Noitu Love 2 and every conversation about Noitu Love 2 brought up comparisons of Treasure.  Treasure loves maximizing a verb set.  Iconoclasts is by the same person that played and thought about Treasure and made Noitu Love 2.  Yet during Iconoclasts, I kept wondering, “is this the best way to challenge this verb set?”  The wrench is awfully particular when you hook on to bolts.  It is in fact a frequent puzzle point.  The game is more puzzle than action.  Yet the puzzles are just like the action.  Exhaust your verbs.  There are even tiny clever secret uses of the verbs.

I think about Cave StoryCave Story grabs me every time.  The story is clear and confusing.  The verbs are rich.  You feel like you are getting away with something.  In Cave Story you are moving forward and circling back.  This comparison is maybe the most unfair, but here I am thinking about Cave Story.

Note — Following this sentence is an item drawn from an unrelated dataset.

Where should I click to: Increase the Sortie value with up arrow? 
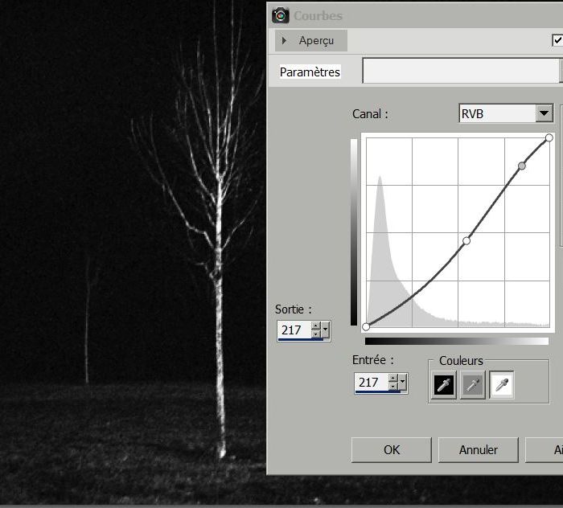point(315,326)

The developer kept talking up Monster World IV, a game I have played to completion.  This was after I lost patience in the Ice Castle.  If I remember, that’s about 60% of the way through.  It is long.  It is frequently boring.  There are many screens with one thing to do.  And yet at the beginning, it is immediately charming.  The way our hero girl wiggles her butt when she’s opening a treasure chest.  That you get a blue companion animal that keeps growing, and you begin to wonder if that is a bad thing.  There are things to like about MWIV even if it has failings as a game.

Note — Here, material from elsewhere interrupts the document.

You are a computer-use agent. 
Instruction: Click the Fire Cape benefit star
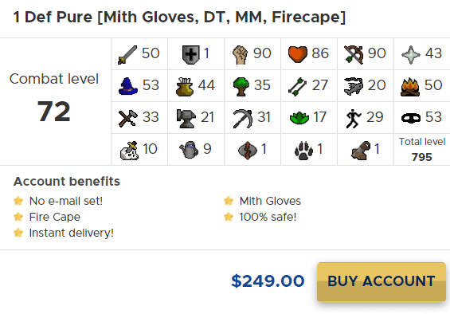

I gritted my teeth when I heard that MWIV was one of the big inspirations for Iconoclasts.  Then I heard that the developer had never even beaten MWIV.  What a uniquely video game inspiration.  To only play a game off-hand for maybe two hours, and then declare it an inspiration.  It isn’t even that hard of a game. You would just need to keep playing to beat it.  I keep wondering what that means, an uncomplete MWIV.

Iconoclasts has a story to tell.  It eventually turns and says “In this story, there is something that is to be told.”  Okay, I’m trying to hard to imitate the writing style.  The story is messier than I expected.  I liked that.  But again I felt like I was reading an original work written in a second language.  I got it.  I think. Or at least I nodded politely until it was over.

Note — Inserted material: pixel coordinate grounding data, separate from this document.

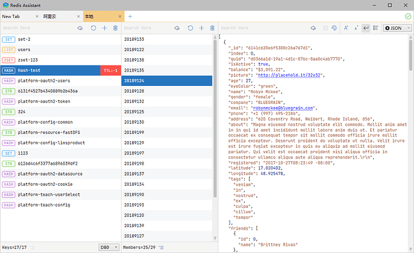Toggle word wrap in value viewer
This screenshot has width=414, height=253.
pyautogui.click(x=367, y=28)
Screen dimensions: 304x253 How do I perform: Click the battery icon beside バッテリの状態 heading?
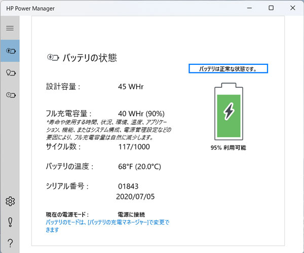(x=53, y=58)

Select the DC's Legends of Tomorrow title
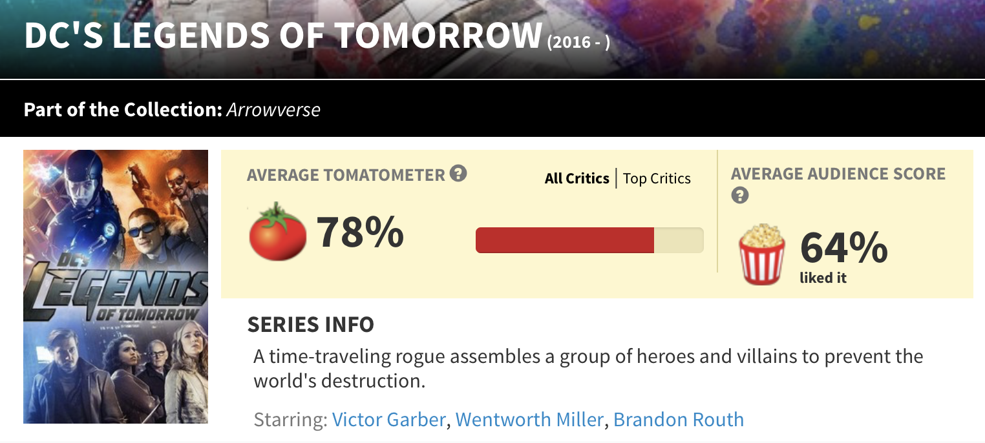click(282, 36)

There are little tics in talking about video games. “This game has too much backtracking” is another way of saying “I had to navigate an area multiple times”, which is another way of saying “maybe it wasn’t that fun in the first place, that I didn’t want to do it again.”  So the credits roll in Iconoclasts.  I return to the title screen.  I have NG+.  I have Boss Rush.  I try Boss Rush.  I die on the third boss.  I sit back.  I close the game.  I delete it.